3rd President of Oregon State University
- In office 1892–1896
- Preceded by: Benjamin Lee Arnold John Davidson Letcher (interim)
- Succeeded by: Henry B. Miller

Personal details
- Born: January 21, 1839 New Philadelphia, Indiana
- Died: April 26, 1905 (aged 66)
- Resting place: Muncie, Indiana
- Education: Hanover College (A.B.)
- Allegiance: United States of America
- Branch: United States Army
- Service years: 1861-1864
- Unit: 27th Indiana Infantry Regiment
- Conflicts: American Civil War Battle of Antietam; Battle of Chancellorsville; Battle of Gettysburg; ;
- Other work: school administrator, educator

= John M. Bloss =

Union American Civil War veteran and college president

John McKnight Bloss (January 21, 1839 – April 26, 1905) was an American Civil War soldier who had an influence on the Battle of Antietam and was later President of Oregon Agricultural College (now Oregon State University) from 1892 until 1896.

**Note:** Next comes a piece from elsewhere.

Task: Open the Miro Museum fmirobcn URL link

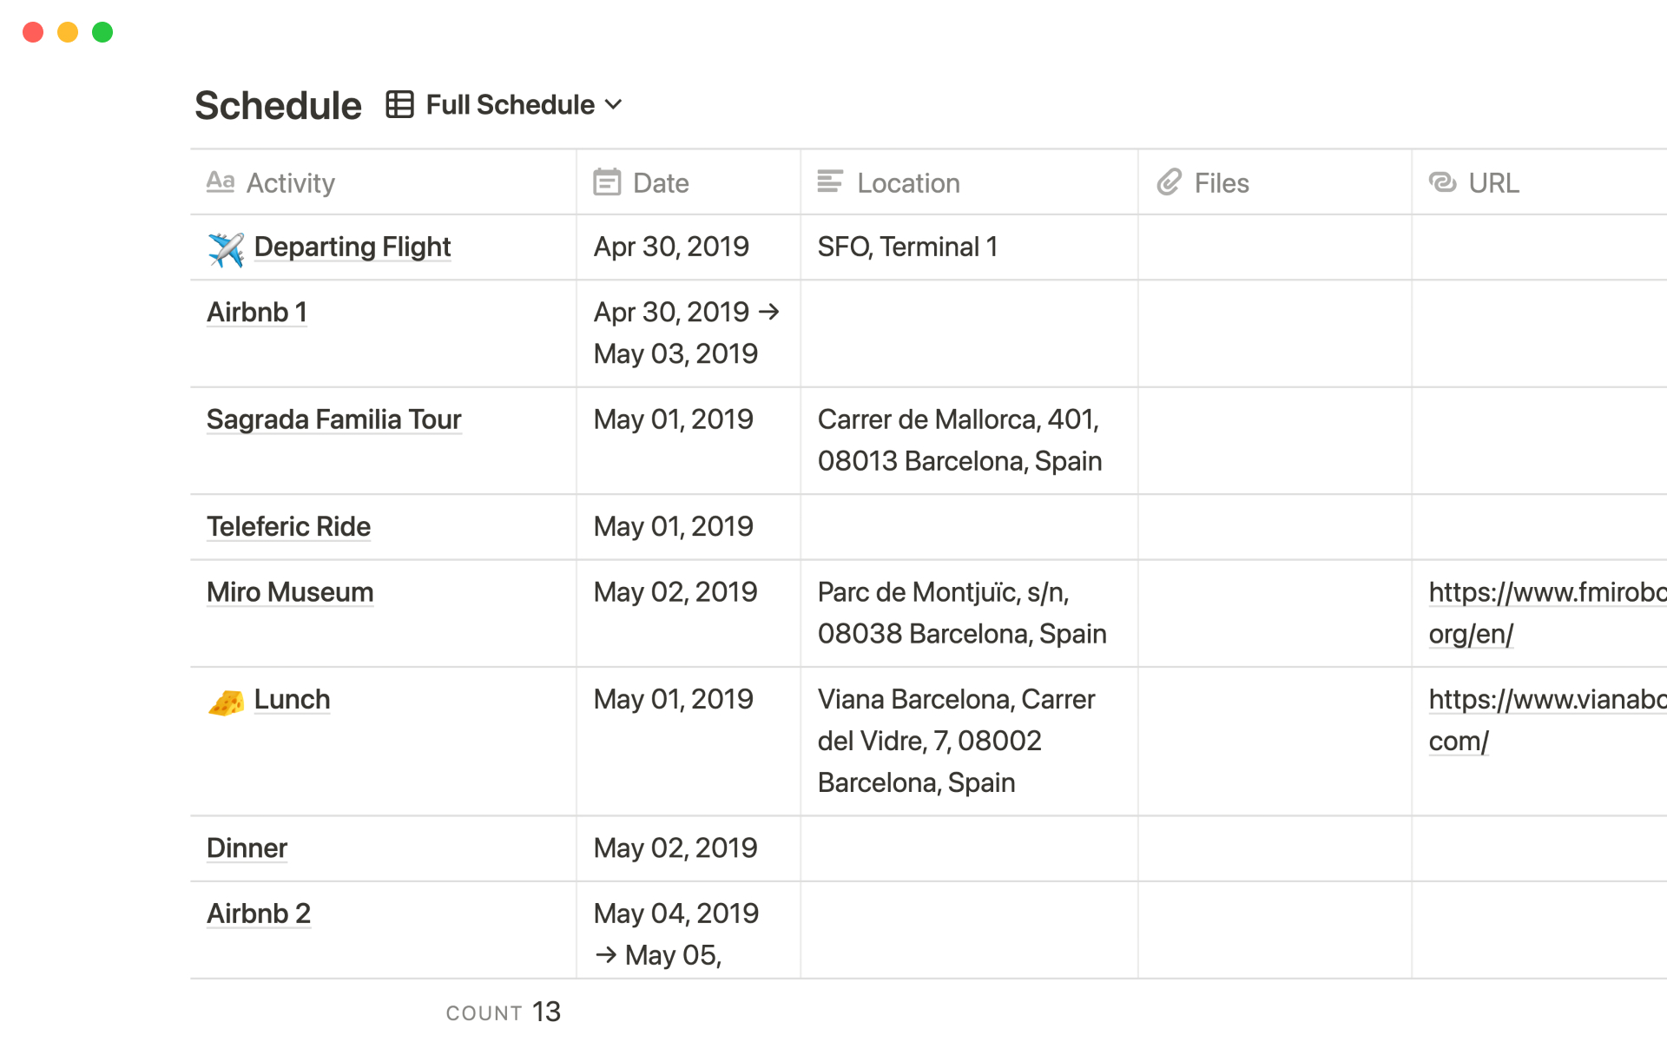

==Early life and education==
He was born in New Philadelphia, Indiana in 1839.

Bloss attended Hanover College in Indiana from 1854 and earned an A.B. degree with honors in 1860. After his military service in the Civil War, he studied medicine at Ohio Medical College in Cincinnati, Ohio in 1865.

==American Civil War==
Bloss fought on the Union side with the 27th Indiana Infantry Regiment. He was one of the soldiers who helped recover Special Order 191, "Lee's Lost Dispatch", which provided detailed Confederate troop movements from General Robert E. Lee's plans, during the Battle of Antietam. This helped lead the Union to victory in the battle. Bloss fought and was wounded in several battles, including Antietam, before he resigned in 1864.

==Career in education==
He was a teacher; a principal; superintendent of the Indiana city schools of Evansville (1875–80) and Muncie (1883–86) and of Topeka, Kansas (1886–92); and the State Superintendent for Public Instruction for Indiana (1880–82). In April 1892, Bloss was selected as the third president of Oregon State University, but retired in 1896 due to his failing health.

==Personal life==
Bloss married Emma L. McPheeters in 1865. They had two children, Nannie and William (Will). After Emma died of typhoid in Topeka, Kansas. He remarried in 1893, after meeting Mary A. Wood while serving as OAC president.

Bloss died in 1905 and is buried in Muncie, Indiana.